▶ **How to complete this task**: After finding the line with "Task: Open the comment options kebab menu" in the entries below, retype exactly each line from there through the line with "Task: Click the Details arrow icon in Ranking", including that final line.
---------- Supplied records
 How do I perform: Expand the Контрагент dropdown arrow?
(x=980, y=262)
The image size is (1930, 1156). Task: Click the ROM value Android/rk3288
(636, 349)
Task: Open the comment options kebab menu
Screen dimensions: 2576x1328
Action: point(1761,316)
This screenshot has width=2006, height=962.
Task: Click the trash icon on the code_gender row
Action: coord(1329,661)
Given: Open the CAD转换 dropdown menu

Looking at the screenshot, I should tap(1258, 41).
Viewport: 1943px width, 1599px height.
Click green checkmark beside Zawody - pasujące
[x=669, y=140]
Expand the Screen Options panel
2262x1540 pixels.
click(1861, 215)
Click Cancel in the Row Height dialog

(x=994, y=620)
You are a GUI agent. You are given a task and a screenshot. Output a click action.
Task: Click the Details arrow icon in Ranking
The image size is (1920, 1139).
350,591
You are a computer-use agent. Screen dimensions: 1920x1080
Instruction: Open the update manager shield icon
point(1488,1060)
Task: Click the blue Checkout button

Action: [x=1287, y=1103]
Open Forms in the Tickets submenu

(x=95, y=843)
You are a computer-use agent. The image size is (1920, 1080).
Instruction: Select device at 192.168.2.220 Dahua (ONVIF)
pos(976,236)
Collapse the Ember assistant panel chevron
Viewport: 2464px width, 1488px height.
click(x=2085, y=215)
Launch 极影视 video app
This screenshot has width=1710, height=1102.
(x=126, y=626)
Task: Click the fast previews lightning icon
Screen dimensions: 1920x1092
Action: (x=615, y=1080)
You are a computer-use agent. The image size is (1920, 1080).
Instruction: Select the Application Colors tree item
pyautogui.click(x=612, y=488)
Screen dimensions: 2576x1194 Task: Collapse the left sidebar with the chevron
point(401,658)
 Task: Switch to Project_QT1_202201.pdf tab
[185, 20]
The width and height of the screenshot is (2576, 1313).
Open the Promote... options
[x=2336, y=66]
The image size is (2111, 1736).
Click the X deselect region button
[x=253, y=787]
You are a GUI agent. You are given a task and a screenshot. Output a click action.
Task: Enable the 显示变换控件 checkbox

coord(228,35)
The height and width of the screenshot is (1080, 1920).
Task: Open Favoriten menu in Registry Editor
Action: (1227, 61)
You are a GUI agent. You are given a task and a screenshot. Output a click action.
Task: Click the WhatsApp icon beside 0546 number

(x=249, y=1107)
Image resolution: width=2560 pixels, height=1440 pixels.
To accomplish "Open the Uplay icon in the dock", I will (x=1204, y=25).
--------------------
▶ **Response to this task**:
Task: Open the comment options kebab menu
Screen dimensions: 2576x1328
Action: point(1761,316)
This screenshot has width=2006, height=962.
Task: Click the trash icon on the code_gender row
Action: coord(1329,661)
Given: Open the CAD转换 dropdown menu

Looking at the screenshot, I should tap(1258, 41).
Viewport: 1943px width, 1599px height.
Click green checkmark beside Zawody - pasujące
[x=669, y=140]
Expand the Screen Options panel
2262x1540 pixels.
click(1861, 215)
Click Cancel in the Row Height dialog

(x=994, y=620)
You are a GUI agent. You are given a task and a screenshot. Output a click action.
Task: Click the Details arrow icon in Ranking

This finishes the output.